Chez la femme, la nicotine et le monoxyde de carbone contenus dans la préparation du chicha ont des effets néfastes sur la lubrification vaginale. Ce phénomène a lieu lorsque le flux sanguin de la femme augmente lors de la phase d’excitation provoquant des sécheresses vaginales.
L’homme n’est pas épargné par les effets néfastes de la chicha sur son érection. En effet, les carbones contenus dans la fumée de ce produit détériorent les artères, provoquant ainsi petit à petit une obstruction des artères péniennes indispensables à la bonne qualité de l’érection.

L’usage de narguilé peut diminuer aussi la fertilité des fumeurs et fumeuses et engendrer des complications obstétricales. Il a en outre, un effet anti-oestrogène qui a pour conséquence une menopause précoce de plusieurs années.

Une interdiction en lieu public

Pour limiter l’usage des drogues sur le territoire togolais, le gouvernement a pris certaines mesures. En effet, par décret n°2012- 046 portant interdiction de fumer dans les lieux publics et par la loi N°2010- 017 relative à la production, à la commercialisation, à la consommation des cigarettes et autres produits du tabac, l’Etat a interdit formellement de fumer dans tous les lieux publics.

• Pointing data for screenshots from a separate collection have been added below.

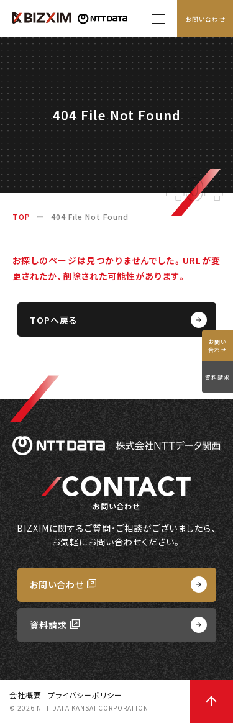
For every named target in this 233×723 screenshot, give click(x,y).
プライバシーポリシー (85, 694)
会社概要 (25, 694)
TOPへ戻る (54, 320)
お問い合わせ (205, 19)
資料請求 (217, 377)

Ces deux dispositions entrées en vigueur depuis 9 ans disposent que « tout contrevenant sera puni, conformément à l’article 865 du nouveau Code Pénal, d’une peine d’emprisonnement de six (06) mois à un (01) an et d’une amende d’un million (1.000.000) à cinq millions (5.000.000) de francs CFA ou de l’une de ces deux peines ».

Cette interdiction bien que toujours en vigueur peine véritablement à être mise en œuvre. En effet, en 2016, une enquête menée par l’Alliance Nationale des Consommateurs et de l’Environnement (ANCE) dans 398 lieux publics suivis et évalués. 87 sur 117 hôtels, 109 sur 124 restaurants et 38 sur 157 bars ont respecté l’interdiction de fumer dans les lieux publics.

Ces résultats montrent que l’interdiction est respectée dans les hôtels. Ce qui n’est pas le cas pour les bars où les résultats restent mitigés. Ceci est dû au fait que ces lieux sont souvent des bars ouverts ou semi-ouverts ; ce qui rend difficile le contrôle des clients fumeurs ainsi que l’application de cette mesure.